--- Exercise directions ---
After locating the line that contains "Screen dimensions: 1561x416", output that line and each one following it, exactly, to the end of the entries. No pictures.

Dataset entries:
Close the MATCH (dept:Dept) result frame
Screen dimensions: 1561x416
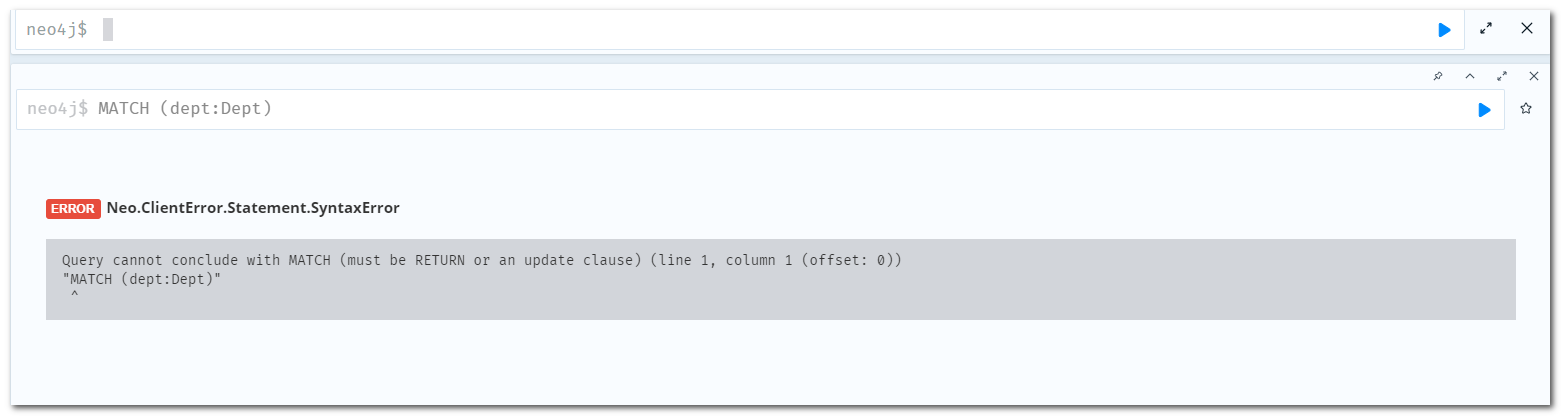click(1534, 76)
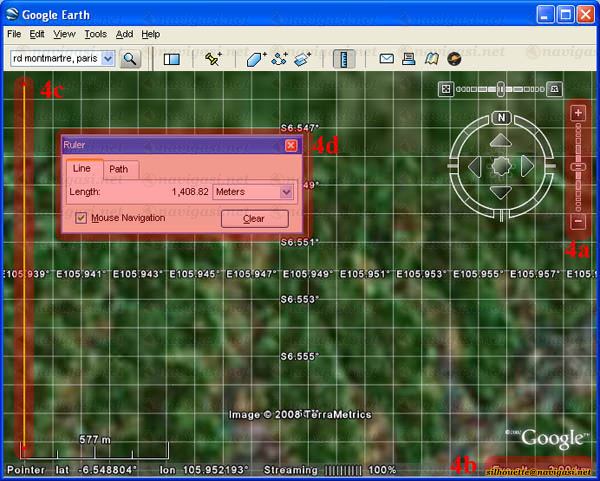Click the print icon in toolbar
Image resolution: width=600 pixels, height=481 pixels.
(409, 59)
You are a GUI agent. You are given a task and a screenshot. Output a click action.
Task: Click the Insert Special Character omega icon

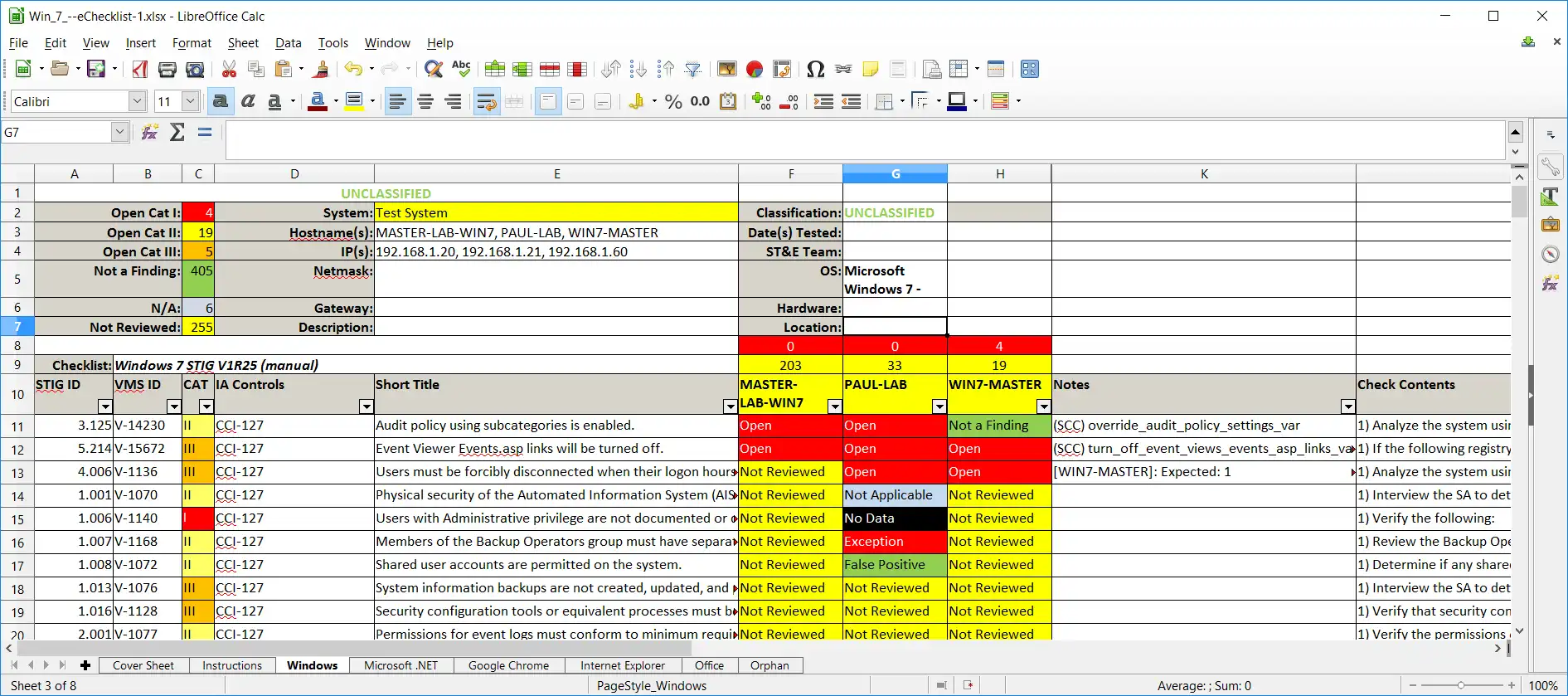click(815, 70)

--- Exercise answer ---
Screen dimensions: 1561x416
click(1534, 76)
Click the print icon in toolbar
Image resolution: width=600 pixels, height=481 pixels.
(409, 59)
You are a GUI agent. You are given a task and a screenshot. Output a click action.
Task: Click the Insert Special Character omega icon

click(815, 70)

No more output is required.